- Project Dates: From May 2013 to April 2015
- Project Leader: Richard Thomson & Catherine Exley
- Staff: Kerry Joyce
- Sponsors: NIHR Health Services and Delivery Research Programme
- Partners: Julian Hughes, Northumbria Healthcare NHS Foundation Trust;
Implantable cardioverter defibrillators (ICDs) prevent sudden cardiac death in patients at high risk (primary prevention) and in survivors of cardiac arrest (secondary prevention). ICDs are effective at improving overall survival but have a range of adverse effects including inappropriate shocks, increased hospitalisations and psychological sequelae. ICDs can also prolong the dying process, and cause unnecessary pain and distress to the patient towards the end of their life. The idea of device deactivation raises complex ethical, moral and emotional dilemmas for the patient, their family members and the clinician. Yet it is unclear if, how and when the issue of deactivation is communicated to ICD recipients.

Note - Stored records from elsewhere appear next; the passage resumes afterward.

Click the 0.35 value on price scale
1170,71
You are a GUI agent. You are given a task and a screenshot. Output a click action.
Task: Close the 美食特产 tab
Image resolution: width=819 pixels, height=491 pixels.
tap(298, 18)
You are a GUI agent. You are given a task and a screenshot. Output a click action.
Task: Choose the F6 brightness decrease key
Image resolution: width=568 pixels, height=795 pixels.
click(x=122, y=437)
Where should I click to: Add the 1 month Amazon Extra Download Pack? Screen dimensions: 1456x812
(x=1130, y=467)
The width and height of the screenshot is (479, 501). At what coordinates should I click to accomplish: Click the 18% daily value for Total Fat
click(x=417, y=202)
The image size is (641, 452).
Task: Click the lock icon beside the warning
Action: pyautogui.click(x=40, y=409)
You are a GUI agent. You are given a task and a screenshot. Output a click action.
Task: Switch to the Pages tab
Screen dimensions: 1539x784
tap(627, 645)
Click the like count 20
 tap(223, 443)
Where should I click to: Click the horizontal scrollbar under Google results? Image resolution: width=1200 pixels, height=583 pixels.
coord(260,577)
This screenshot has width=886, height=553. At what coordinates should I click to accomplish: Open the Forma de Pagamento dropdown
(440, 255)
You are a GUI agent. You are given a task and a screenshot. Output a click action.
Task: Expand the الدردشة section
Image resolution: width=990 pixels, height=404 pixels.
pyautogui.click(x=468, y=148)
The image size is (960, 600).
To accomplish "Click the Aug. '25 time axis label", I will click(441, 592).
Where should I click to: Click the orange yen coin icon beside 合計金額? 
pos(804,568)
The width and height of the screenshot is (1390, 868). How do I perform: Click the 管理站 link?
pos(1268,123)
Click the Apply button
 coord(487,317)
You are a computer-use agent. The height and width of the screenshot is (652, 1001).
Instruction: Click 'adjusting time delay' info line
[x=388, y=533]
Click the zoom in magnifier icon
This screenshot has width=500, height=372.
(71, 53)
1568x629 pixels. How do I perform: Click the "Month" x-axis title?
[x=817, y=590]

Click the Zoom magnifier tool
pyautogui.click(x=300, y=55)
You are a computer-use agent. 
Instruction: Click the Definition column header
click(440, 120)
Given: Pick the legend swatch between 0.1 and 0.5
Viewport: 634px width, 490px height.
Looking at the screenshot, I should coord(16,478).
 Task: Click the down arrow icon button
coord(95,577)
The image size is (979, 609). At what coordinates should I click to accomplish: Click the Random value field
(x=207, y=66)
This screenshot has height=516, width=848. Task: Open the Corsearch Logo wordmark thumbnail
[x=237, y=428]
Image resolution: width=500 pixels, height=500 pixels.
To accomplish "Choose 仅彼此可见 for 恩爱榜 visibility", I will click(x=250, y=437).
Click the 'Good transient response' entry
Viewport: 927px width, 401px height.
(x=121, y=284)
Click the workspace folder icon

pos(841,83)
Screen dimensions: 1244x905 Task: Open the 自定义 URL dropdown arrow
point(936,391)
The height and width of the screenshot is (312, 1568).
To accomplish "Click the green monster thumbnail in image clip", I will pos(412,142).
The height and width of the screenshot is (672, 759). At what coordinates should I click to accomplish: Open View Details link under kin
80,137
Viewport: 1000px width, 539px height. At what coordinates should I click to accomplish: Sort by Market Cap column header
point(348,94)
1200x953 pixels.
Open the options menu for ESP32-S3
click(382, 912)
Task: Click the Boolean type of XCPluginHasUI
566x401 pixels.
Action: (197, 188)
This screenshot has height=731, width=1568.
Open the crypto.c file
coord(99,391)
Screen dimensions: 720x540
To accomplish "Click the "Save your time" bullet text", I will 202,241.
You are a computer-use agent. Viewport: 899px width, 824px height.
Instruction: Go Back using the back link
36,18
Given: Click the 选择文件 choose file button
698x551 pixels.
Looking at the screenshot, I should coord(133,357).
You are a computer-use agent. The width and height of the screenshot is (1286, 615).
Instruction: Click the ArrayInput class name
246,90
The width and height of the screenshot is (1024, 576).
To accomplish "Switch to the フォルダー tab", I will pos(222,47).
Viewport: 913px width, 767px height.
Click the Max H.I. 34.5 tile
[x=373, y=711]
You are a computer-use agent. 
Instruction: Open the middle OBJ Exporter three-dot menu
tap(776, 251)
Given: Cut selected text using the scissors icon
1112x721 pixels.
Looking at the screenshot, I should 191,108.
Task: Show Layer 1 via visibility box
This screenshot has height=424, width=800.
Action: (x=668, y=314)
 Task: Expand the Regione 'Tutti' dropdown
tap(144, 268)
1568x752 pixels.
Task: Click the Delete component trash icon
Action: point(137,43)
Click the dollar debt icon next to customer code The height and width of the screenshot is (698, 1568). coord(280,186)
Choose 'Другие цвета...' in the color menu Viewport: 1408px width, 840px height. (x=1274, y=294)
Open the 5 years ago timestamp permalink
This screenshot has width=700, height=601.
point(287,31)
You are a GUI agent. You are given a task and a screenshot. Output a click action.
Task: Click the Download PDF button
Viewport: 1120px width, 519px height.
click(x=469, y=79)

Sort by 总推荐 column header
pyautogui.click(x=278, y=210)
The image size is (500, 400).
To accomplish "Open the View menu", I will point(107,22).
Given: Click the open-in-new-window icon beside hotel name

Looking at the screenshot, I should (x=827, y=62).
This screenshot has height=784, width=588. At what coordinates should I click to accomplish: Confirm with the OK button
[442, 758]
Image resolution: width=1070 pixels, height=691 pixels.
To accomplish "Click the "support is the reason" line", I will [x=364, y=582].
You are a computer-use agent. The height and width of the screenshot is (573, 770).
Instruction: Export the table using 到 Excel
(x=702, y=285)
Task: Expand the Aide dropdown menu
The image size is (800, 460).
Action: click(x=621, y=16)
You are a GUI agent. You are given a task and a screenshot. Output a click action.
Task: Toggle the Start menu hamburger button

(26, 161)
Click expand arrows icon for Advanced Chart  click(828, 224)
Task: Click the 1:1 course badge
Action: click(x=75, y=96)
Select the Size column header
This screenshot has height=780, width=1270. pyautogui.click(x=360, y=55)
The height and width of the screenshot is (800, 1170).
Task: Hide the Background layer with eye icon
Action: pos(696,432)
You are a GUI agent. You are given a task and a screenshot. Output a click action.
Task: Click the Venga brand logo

We also do not know what types of information or support patients and their family members need in order to make implantation and deactivation decisions. To date, much of the evidence base is concerned with what happens in specialist centres with little consideration of earlier stages of decision making in secondary care. We are using non-participant observation and semi-structured interviews to understand current decision making practices, and to establish the information and support needs of patients, family members and clinicians involved in making decisions about both implantation and deactivation of ICDs. These data will be used to develop initial, brief decision support for ICD implantation, as well as informing advance care planning for ICD recipients.